Robust estimation of the intrinsic dimension of data sets with quantum cognition machine learning
This work addresses the challenge of accurate intrinsic dimension estimation in noisy real-world datasets, which is crucial for manifold learning applications in fields like computer vision and medical data analysis, representing a novel method for a known bottleneck.
The authors tackled the problem of robustly estimating the intrinsic dimension of datasets by proposing a quantum cognition machine learning method that encodes data points as quantum states and constructs a quantum metric with a spectral gap corresponding to the dimension. Their estimator demonstrated robustness against Gaussian noise in synthetic benchmarks and real datasets like MNIST, avoiding overestimates seen in state-of-the-art methods.
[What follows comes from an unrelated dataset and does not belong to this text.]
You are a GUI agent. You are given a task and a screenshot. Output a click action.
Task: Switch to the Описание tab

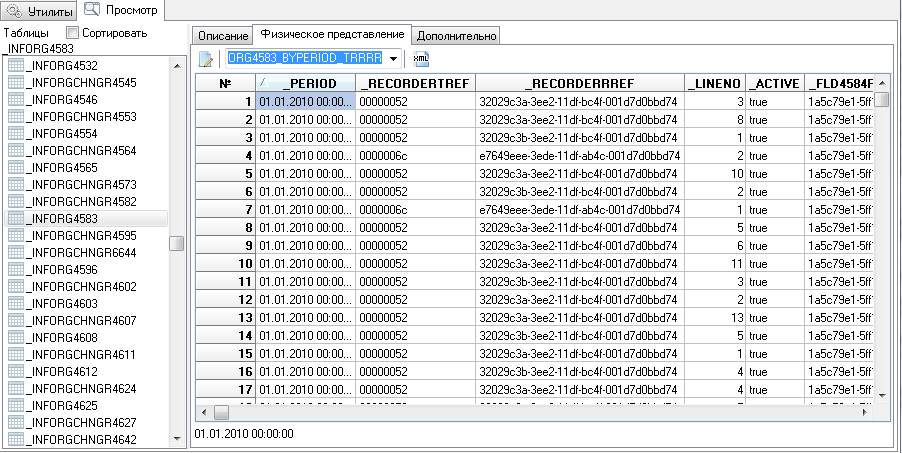[x=221, y=35]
We propose a new data representation method based on Quantum Cognition Machine Learning and apply it to manifold learning, specifically to the estimation of intrinsic dimension of data sets. The idea is to learn a representation of each data point as a quantum state, encoding both local properties of the point as well as its relation with the entire data. Inspired by ideas from quantum geometry, we then construct from the quantum states a point cloud equipped with a quantum metric. The metric exhibits a spectral gap whose location corresponds to the intrinsic dimension of the data. The proposed estimator is based on the detection of this spectral gap. When tested on synthetic manifold benchmarks, our estimates are shown to be robust with respect to the introduction of point-wise Gaussian noise. This is in contrast to current state-of-the-art estimators, which tend to attribute artificial ``shadow dimensions'' to noise artifacts, leading to overestimates. This is a significant advantage when dealing with real data sets, which are inevitably affected by unknown levels of noise. We show the applicability and robustness of our method on real data, by testing it on the ISOMAP face database, MNIST, and the Wisconsin Breast Cancer Dataset.